Page 37

Painter spotted a slumped form by the doorway. It was one of the masked gunmen, the one he had seen sprawled on the deck. He lowered Clay to the floor and crept next to the man. Perhaps he could find something on the gunman that would help. A radio or something.

Captain al-Haffi joined him. “I dragged him back here, hoping he had extra ammunition on him. Or a grenade.” He said this last with thick bitterness. A single grenade would have ended the stalemate on the deck.

Painter patted the body down, ripping away the mask. The man wore a subvocalizing radio. He tugged it free and pushed the earpiece in place. Nothing. Not even static. The team had gone silent.

As he searched further, he pocketed the man’s night-vision gear and discovered a thick strap around the man’s chest. An EKG monitor.

“Damn it.”

“What?” Kara asked.

“Lucky you never discovered that grenade,” he said. “The men are rigged with status monitors. Killing them would be as good as letting them escape. Once they’re gone—overboard or dead—the others will blow the ship.”

“Blow the ship?” al-Haffi repeated, eyes narrowing, speaking English.

Painter quickly explained what he had spied and the implication. “We must get off this ship before the rear guard does. I saw a motorized skiff stowed behind the stern.”

“It’s the ship’s gig,” the captain confirmed.

Painter nodded. An aluminum runabout.

“But the infidels stand between us and the launch,” al-Haffi argued. “We could perhaps try to go under them, through the ship’s bowels, but once my men stop shooting, the others will escape.”
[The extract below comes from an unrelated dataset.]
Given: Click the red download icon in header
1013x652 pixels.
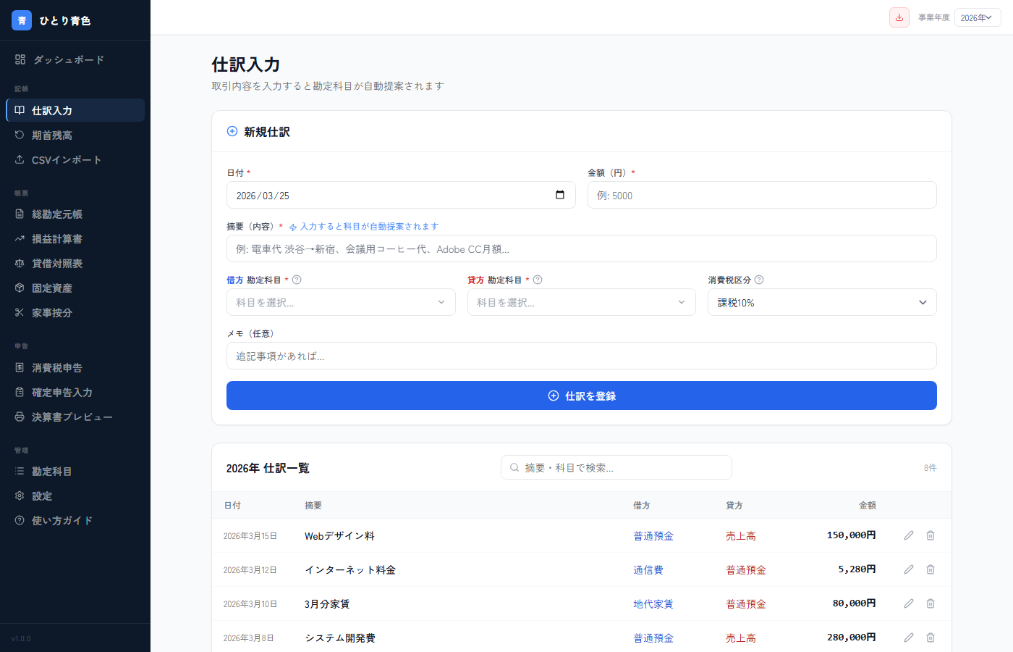Looking at the screenshot, I should click(x=899, y=17).
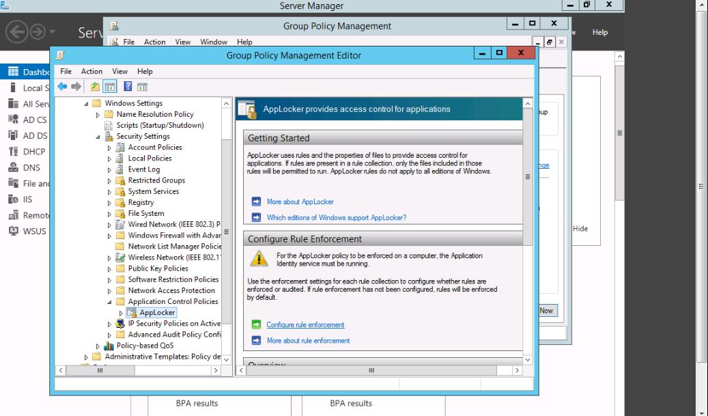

Painter abandoned his search of the gunman and peered outside the doorway to the open deck. The firefight had slowed, both sides running low on ammunition, needing to make each round count.

The Phantoms were at a disadvantage. They couldn’t let the gunmen escape—but neither could they kill them.

Another form of stalemate.

Or was it?

He swung around, having a sudden idea.

Before he could speak, a thunderous crash erupted from the aft deck. He glanced back outside. The lower hold’s hatch had been thrown violently open, shoved under the weight of a trio of horses. The Arabians galloped and bucked out onto the windy deck, smashing into crates and tangling through rigging. Chaos ensued. Lights shattered. Night fell darker across the ship.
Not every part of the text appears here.